Spezielle Wärmeparaffine vertreibt die Hamburger Firma Rubitherm. Sie bietet diese PCMs in verschiedenen Formen an und sieht u.a. Solarkollektoren, Luftspeicher, Anlagen zur Warmwasserbereitung sowie Putze und Gipskartonplatten als Einsatzgebiete. Auch die Ewald Dörken AG, Herdecke, befasst sich mit der Anwendung von PCMs. Zu ihren Vorteilen zählt die Tatsache, dass sie auch in bestehende Gebäude bzw. Gebäudeteile ohne große Probleme als zusätzliche Speichermasse eingebaut werden können. „Als Einsatzgebiete sehen wir unter anderem Fassaden und abgehängte Decken“, berichtet Produktmanager Marco Gebert. Die Dörken AG plant, bis Ende 2003 ein verkaufsfähiges Produkt auf den Markt zu bringen.
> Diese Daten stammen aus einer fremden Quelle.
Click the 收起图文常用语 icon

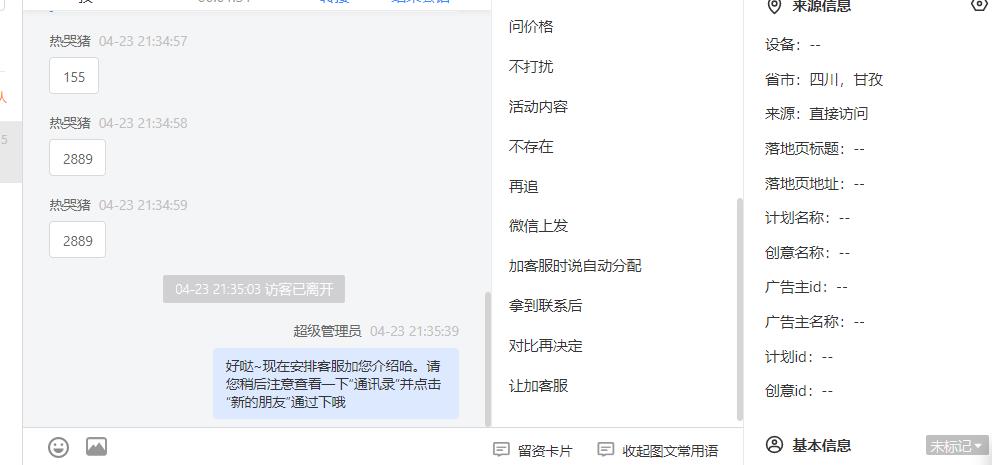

Über erste Erfahrungen mit dem Einsatz von Phase-Changing-Materials verfügen die BASF AG, Ludwigshafen, und das Fraunhofer Institut für Solare Energiesysteme ISE, Freiburg. Die mikroverkapselten Latentwärmespeicher der BASF AG wurden bei einem Mehrfamilienhaus im Ludwigshafener Brunckviertel eingesetzt. An diesem sanierten Altbau wird untersucht, was technisch machbar und wirtschaftlich sinnvoll ist, um den Heizenergiebedarf zu senken. In zwei Wohnzimmern des Hauses wurden ein Gipsputz sowie eine Spachtelmasse mit mikroverkapseltem Paraffin als PCM eingebracht. Es konnten jedoch, so die Projektinfo 06/02 des BINE Informationsdienstes, keine signifikanten Effekte bezüglich der Raum- und Wandtemperaturen registriert werden.
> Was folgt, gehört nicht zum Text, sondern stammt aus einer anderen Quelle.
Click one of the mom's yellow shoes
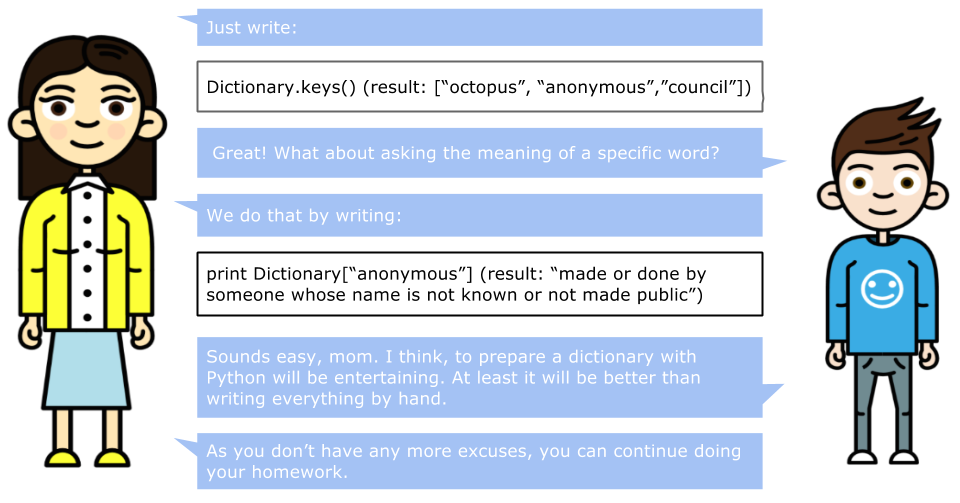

Positiver sind die Ergebnisse, die das Fraunhofer ISE an einem Fassadenteststand ermittelt hat. Hier wurden zwei identische Testzellen mit einer typischen Leichtbaukonstruktion aus Lattung und Gipskartonplatten und 14 cm PU-Schaum-Innendämmung versehen. In einer der Zellen wurden 6 mm einer PCM-haltigen Spachtelmasse auf Dispersionsbasis mit 25 % (Gewichtsanteil) eines mikroverkapselten Paraffins aufgetragen. Die zweite wurde für Referenzmessungen mit der gleichen Spachtelmasse ohne PCM ausgestattet. Versuche mit automatischer Verschattung zeigten, dass durch den Einsatz von PCM über einen längeren Zeitraum deutlich niedrigere Temperaturen auftraten.
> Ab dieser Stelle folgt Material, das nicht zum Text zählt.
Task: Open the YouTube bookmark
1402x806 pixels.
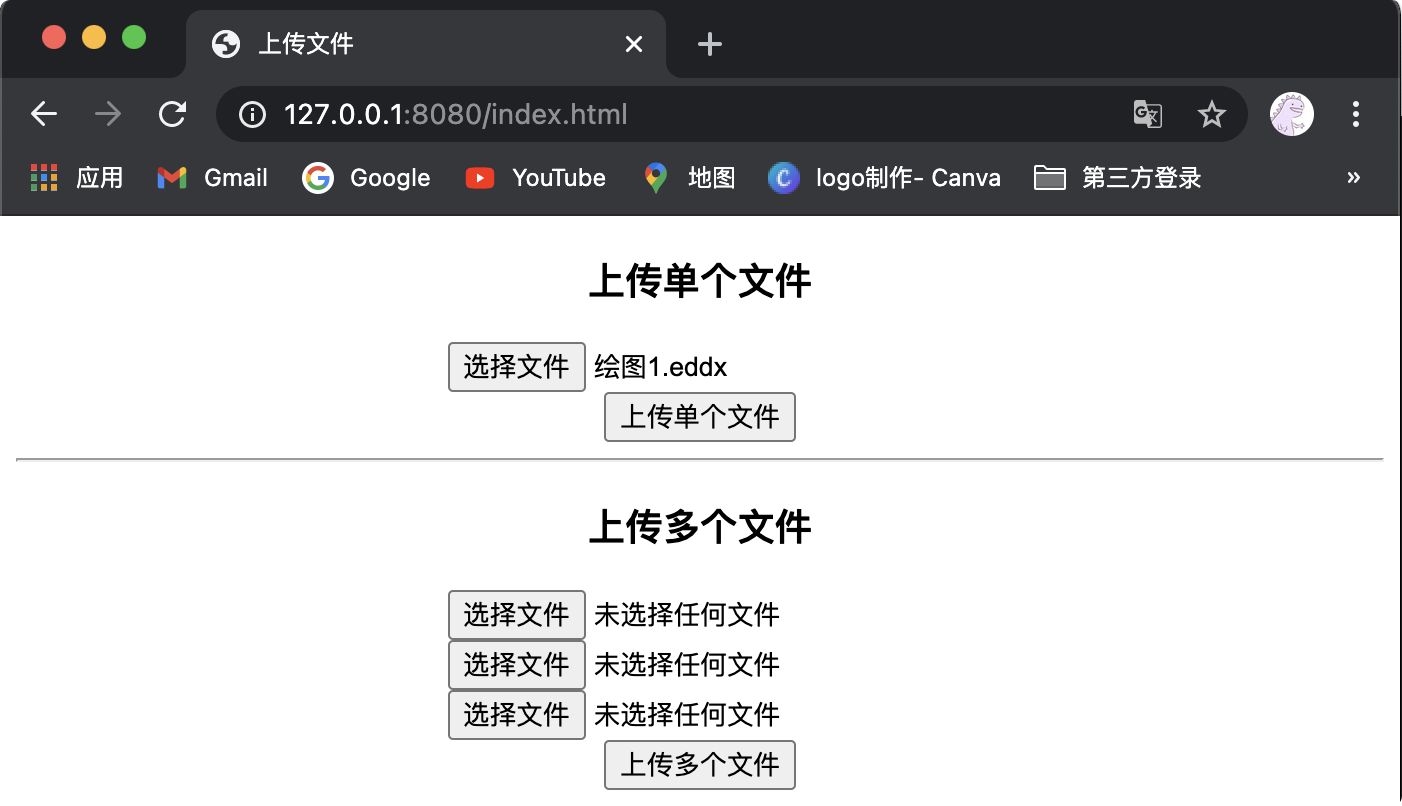Action: click(x=536, y=178)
Der Einsatz von Phase Changing Materials auf dem Bausektor steckt derzeit noch in den Kinderschuhen, doch ihr Potenzial ist noch längst nicht ausreichend erforscht. Das Bundesministerium für Wirtschaft und Arbeit, ehemals Bundesministerium für Wirtschaft und Technologie, fördert mehrere Forschungsvorhaben zum Thema „Innovative PCM-Technologien“. Dazu zählt auch ein Verbundprojekt, an dem das Fraunhofer-Solar Building Innovation Center Sobic und die Unternehmen BASF, Caparol, Maxit und Sto beteiligt waren. Die Erkenntnisse der Forschungen werden derzeit in einem Informationsblatt über „Latente Wärmespeicher“ zusammengefasst, die ab Ende März beim BINE-Informationsdienst des Fachinformationszentrums Karlsruhe kostenlos erhältlich ist.
Vielleicht ist es ja bald möglich, mit Hilfe der PCMs auch Leichtbauten mit dem Klima eines historischen Fachwerkhauses auszustatten.